Action item |
Reproduce each entry exactly as written.

Record extracts Block Start

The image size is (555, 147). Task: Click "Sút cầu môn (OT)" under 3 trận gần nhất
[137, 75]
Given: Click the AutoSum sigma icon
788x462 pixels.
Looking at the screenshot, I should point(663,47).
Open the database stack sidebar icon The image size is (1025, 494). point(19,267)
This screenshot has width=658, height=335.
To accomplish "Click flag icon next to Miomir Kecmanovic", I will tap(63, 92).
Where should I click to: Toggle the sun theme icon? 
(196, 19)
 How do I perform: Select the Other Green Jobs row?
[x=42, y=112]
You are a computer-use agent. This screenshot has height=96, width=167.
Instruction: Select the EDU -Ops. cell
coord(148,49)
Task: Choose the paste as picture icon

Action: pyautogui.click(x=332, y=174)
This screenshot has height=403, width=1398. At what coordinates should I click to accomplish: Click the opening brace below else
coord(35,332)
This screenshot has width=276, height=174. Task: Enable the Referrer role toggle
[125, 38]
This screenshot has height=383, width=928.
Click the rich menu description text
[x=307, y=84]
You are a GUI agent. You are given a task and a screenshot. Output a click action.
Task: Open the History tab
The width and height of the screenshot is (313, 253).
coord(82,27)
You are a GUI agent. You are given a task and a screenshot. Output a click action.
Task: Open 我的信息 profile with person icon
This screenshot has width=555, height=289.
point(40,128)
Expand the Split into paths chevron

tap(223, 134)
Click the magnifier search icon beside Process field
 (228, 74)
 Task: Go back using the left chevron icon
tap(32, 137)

Record extracts Block End

Exercise result |
The image size is (555, 147). Task: Click "Sút cầu môn (OT)" under 3 trận gần nhất
[137, 75]
Given: Click the AutoSum sigma icon
788x462 pixels.
Looking at the screenshot, I should point(663,47).
Open the database stack sidebar icon The image size is (1025, 494). point(19,267)
This screenshot has width=658, height=335.
To accomplish "Click flag icon next to Miomir Kecmanovic", I will tap(63, 92).
Where should I click to: Toggle the sun theme icon? 
(196, 19)
 How do I perform: Select the Other Green Jobs row?
[x=42, y=112]
You are a computer-use agent. This screenshot has height=96, width=167.
Instruction: Select the EDU -Ops. cell
coord(148,49)
Task: Choose the paste as picture icon

Action: pyautogui.click(x=332, y=174)
This screenshot has height=403, width=1398. At what coordinates should I click to accomplish: Click the opening brace below else
coord(35,332)
This screenshot has width=276, height=174. Task: Enable the Referrer role toggle
[125, 38]
This screenshot has height=383, width=928.
Click the rich menu description text
[x=307, y=84]
You are a GUI agent. You are given a task and a screenshot. Output a click action.
Task: Open the History tab
The width and height of the screenshot is (313, 253).
coord(82,27)
You are a GUI agent. You are given a task and a screenshot. Output a click action.
Task: Open 我的信息 profile with person icon
This screenshot has width=555, height=289.
point(40,128)
Expand the Split into paths chevron

tap(223, 134)
Click the magnifier search icon beside Process field
 (228, 74)
 Task: Go back using the left chevron icon
tap(32, 137)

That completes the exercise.